Nel triathlon, la sigla PTWC1 (paratriathlon wheelchair 1), più lunga di quelle elencate finora, indica le competizioni nelle quali gareggiano atleti in sedia a rotelle con disabilità.

Gli sport di squadra non prevedono categorie diverse, tuttavia ci sono delle limitazioni per quanto riguarda la selezione degli atleti e la formazione delle squadre. Sarebbe sbagliato, per esempio, permettere a un giocatore che ha una disabilità non riguardante la vista di partecipare a una partita di calcio a cinque per ciechi, dove tutte le persone sul campo (esclusi i portieri) sono ipovedenti o ciechi. Chiaramente non tutti i problemi alla vista sono uguali, quindi, per rendere la competizione equa, i calciatori che partecipano sono bendati.

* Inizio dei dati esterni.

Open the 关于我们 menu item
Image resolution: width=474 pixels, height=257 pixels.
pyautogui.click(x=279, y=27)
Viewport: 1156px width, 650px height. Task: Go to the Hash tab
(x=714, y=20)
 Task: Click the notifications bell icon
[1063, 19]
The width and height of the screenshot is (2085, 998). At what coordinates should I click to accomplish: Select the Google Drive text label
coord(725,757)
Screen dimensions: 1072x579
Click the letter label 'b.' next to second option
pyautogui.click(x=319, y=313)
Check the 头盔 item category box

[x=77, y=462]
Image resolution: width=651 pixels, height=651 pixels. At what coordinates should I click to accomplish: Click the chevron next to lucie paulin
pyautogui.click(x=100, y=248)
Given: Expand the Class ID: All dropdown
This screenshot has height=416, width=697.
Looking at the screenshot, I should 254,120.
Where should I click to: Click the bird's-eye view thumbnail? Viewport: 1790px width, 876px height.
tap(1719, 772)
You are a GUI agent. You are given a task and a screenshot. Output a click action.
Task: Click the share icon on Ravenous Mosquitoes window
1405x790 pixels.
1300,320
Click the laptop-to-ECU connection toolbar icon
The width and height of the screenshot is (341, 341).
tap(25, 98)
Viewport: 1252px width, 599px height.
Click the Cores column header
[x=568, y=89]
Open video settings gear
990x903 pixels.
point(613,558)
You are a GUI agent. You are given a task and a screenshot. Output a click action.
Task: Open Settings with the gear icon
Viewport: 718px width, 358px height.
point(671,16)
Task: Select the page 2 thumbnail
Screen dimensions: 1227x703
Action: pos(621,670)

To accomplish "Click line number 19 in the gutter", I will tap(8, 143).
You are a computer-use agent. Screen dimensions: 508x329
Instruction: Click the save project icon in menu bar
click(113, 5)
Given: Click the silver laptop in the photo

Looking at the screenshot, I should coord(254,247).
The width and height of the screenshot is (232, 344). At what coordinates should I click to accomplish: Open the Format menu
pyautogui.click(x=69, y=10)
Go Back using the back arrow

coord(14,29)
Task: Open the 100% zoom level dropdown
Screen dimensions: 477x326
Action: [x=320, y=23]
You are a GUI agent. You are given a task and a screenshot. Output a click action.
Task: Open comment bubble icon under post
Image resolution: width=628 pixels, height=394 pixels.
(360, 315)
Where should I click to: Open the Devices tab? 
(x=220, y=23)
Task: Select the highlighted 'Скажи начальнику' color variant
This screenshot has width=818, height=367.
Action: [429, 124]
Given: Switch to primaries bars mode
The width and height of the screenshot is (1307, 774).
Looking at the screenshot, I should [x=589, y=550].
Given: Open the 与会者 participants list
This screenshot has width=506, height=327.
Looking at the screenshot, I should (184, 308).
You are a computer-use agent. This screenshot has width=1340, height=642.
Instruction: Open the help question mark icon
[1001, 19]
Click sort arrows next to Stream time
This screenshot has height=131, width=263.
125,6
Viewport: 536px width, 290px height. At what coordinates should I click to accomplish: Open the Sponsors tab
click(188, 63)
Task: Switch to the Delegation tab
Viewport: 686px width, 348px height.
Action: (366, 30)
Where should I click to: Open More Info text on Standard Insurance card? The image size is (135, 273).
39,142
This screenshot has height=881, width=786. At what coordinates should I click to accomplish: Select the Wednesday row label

Il sitting volley prevede due categorie di giocatori: VS1 e VS2. Questi ultimi hanno delle disabilità meno gravi, pertanto possono essercene solo due in ogni squadra.

Nel caso del judo, disciplina riservata agli atleti ciechi o ipovedenti, gli atleti non sono divisi in base alla gravità della loro disabilità bensì in base al peso.

Le competizioni di sollevamento pesi sono aperte agli atleti con disabilità degli arti inferiori, ma non prevedono la partecipazione di persone cieche/ipovedenti o con disabilità intellettive. Anche in questo caso la divisione degli atleti avviene in base al peso e in tutto ci sono dieci categorie, in ognuna delle quali vince il partecipante che solleva il peso maggiore alla panca.